I suspect that everyone who has a favorite author does not love all that author's books equally. I'm as big a fan of Peter Abrahams as I think there is, and I admire all of his works, but I don't love them all, and NERVE DAMAGE is a book I love only because of the things that are in every Abrahams novel: the smooth dark glide of the prose, and the off-the-nose quality to everything every character says and does that Abrahams himself has called "the power of the oblique," a quality that deepens the reader's engagement with the text far beyond that of what most works of crime fiction do.
NERVE DAMAGE is a Peter Abrahams book I struggle to love, though I kind of do anyway for the above reasons, which are in abundant evidence. But this book in many ways feels like Abrahams in a creative holding pattern, with many of his characters echoing — strongly — characters and plot fragments from earlier works of his, rendering them more pallid that perhaps necessary. And plotting, especially in third acts, has never been Abrahams' strongest suit, and in this one the plot sails so far over the top of one's ability to suspend disbelief as to be distracting.
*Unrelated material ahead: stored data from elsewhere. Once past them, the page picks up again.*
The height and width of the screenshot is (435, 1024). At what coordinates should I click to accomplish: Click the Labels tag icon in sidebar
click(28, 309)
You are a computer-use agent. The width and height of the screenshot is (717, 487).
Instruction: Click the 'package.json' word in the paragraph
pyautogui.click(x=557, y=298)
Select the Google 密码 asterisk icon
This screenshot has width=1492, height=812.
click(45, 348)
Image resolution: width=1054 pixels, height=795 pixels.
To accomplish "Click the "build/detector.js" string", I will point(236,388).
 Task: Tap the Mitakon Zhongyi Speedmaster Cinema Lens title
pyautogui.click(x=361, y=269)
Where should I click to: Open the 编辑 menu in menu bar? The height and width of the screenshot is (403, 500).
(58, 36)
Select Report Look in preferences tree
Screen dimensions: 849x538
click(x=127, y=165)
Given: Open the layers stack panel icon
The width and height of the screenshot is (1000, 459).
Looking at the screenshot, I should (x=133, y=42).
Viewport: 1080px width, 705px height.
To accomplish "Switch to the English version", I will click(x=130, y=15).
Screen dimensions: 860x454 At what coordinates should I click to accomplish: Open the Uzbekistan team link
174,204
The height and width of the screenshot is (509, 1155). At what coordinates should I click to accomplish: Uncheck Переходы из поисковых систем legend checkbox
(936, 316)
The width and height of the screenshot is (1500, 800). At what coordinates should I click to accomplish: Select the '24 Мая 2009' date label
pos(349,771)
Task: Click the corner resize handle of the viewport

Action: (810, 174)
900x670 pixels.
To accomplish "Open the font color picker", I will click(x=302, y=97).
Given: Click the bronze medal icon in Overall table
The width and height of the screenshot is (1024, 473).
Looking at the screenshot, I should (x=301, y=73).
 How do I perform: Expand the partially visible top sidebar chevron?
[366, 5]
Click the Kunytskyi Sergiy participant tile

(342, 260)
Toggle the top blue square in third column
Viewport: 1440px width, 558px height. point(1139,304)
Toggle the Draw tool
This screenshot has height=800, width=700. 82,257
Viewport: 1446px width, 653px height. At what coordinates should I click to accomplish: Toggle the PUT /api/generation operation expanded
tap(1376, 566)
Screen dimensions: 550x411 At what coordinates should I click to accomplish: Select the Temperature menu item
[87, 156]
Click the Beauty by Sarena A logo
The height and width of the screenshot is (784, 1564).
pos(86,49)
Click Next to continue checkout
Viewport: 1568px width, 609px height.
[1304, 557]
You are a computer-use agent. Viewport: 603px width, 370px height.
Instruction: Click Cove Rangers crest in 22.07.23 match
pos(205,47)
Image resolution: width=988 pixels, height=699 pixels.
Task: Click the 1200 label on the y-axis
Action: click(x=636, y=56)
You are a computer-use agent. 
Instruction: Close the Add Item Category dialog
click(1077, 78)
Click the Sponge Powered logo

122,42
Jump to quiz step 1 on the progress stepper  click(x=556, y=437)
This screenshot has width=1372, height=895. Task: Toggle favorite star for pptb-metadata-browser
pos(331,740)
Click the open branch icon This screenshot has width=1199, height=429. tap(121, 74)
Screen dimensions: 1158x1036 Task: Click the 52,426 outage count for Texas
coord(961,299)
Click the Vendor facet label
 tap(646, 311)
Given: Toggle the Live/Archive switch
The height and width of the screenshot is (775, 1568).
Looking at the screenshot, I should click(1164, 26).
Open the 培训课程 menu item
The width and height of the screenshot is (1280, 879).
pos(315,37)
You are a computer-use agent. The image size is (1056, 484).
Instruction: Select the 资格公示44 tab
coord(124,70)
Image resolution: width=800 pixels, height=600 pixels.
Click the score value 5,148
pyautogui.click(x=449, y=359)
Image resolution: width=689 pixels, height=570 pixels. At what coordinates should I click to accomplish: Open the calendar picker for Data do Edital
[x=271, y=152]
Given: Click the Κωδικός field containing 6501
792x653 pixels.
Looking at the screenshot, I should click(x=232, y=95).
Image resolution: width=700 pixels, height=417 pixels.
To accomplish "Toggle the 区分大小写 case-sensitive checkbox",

You read Abrahams for reasons other than plot, but the thin characters and canned conflicts in NERVE DAMAGE don't make that easy.
Nonetheless, there are pleasures to be found in NERVE DAMAGE, mostly in Abrahams'd deliciously dark prose, rendered here with a leavening sliver of black humor. As a political power broker tells the story's POV character, terminally ill artist Roy Valois, who's on a mission into his late wife's murky power-adjacent past to find out just what happened to her: "Twenty or thirty years into a life in politics, they got nothing left inside to know. What’s not sold and bartered just got pleased away." He adds: "You’re thinking Washington and Lincoln. Pretty clear that those days are long gone. We’re in a late Roman phase, just scratching and clawing to hold on.”
There are worse ways to do that than by reading Peter Abrahams novels, even this one.